Imaging of multiple slices with single lateral scan

Abstract

Bessel beams or so-called non-diffracting beams have received great attention from the biomedical optics community, especially in 3D imaging researches, with its long propagation distance in diffractive mediums (see section 1.1). This work presents an architecture to create higher-order Bessel-like optical beams, through off-axis coupling of light into a multimode fiber. Utilizing the aberration that is inherent in spherical surfaces, through directing the Bessel-like beam comprising multiple concentric rings onto a low-cost lens, we created multiple foci at different depths. Moreover, scanning of the optical fiber with a piezoelectric actuator in the lateral direction, we were able to acquire data from different targets located at different lateral planes, therefore proposing a faster confocal system. After coupling back into the fiber, the reflected portions of light from different targets could be spatially differentiated and directed to different photo-detection units.
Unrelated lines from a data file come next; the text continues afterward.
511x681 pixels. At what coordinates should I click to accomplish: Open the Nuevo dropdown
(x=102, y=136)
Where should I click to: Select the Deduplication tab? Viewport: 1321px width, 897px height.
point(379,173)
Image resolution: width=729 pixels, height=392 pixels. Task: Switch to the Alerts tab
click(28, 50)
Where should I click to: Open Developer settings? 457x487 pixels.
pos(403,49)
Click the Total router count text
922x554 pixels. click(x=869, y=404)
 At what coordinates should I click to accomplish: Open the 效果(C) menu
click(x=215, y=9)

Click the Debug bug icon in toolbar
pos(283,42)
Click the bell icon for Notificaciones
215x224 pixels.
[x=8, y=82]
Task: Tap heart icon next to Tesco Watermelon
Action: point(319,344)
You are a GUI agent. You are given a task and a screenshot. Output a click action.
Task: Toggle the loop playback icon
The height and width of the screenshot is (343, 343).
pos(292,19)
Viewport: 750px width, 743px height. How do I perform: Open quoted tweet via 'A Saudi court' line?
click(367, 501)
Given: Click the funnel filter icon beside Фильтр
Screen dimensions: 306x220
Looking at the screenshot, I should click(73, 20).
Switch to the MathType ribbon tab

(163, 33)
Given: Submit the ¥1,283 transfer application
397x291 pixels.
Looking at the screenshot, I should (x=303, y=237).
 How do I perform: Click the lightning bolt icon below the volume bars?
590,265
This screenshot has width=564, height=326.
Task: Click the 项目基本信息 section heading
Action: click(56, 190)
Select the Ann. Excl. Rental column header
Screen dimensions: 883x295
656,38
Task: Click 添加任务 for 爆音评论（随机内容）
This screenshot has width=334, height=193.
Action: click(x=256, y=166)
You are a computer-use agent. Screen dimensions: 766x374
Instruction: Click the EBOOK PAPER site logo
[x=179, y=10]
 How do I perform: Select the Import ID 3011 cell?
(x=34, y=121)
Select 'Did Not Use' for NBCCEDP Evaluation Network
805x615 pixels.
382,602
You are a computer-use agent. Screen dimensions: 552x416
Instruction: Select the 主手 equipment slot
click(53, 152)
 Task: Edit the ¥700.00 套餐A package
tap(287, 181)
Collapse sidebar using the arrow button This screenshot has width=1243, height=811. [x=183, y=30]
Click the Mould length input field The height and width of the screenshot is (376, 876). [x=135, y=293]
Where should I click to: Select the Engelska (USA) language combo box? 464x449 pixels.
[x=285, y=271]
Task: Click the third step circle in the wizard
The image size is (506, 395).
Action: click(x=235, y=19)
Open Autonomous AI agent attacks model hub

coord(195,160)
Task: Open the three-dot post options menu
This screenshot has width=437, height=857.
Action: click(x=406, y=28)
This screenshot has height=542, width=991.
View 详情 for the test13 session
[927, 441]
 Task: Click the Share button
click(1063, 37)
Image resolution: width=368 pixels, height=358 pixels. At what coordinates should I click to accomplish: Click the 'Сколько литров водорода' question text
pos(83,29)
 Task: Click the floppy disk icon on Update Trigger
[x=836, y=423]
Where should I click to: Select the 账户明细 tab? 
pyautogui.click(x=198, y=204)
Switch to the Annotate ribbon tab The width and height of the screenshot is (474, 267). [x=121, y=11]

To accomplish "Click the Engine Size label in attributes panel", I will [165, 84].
The proposed architecture is particularly appealing for laser scanning endoscopy applications, as it does not require additional passive or active optical components for generating Bessel beams (axicons or spatial light modulators), therefore offering both miniaturized realization and high optical transmission. Secondly, a two-dimensional piezo-fiber actuator geometry is proposed to achieve three different scanning pattern with single device. Having multiple scan options, the operator of the actuator is free to choose between improved uniformity, high frame rate to image abrupt biological event, or circular field-of-view to better image cylindrical cavities (gastrointestinal tract, esophagus, etc.) that are cylindrical in nature. The capabilities of the device has been demonstrated through first presenting its mechanical frequency behavior, then offering an actuation scheme to achieve different scan patterns, and finally generating 256 pixel width or diameter raster, spiral, and Lissajous patterns at ≥ 20 frames per second. With further development, the presented actuator design and drive scheme could serve as a useful tool as part of a minimally invasive optomedical device in the clinic Finally, the compact 3D imaging system utilizing both proposed methods will allow addressing multiple slices at a single lateral scan, thus offering improved speed and different scanning pattern options for endoscopic applications.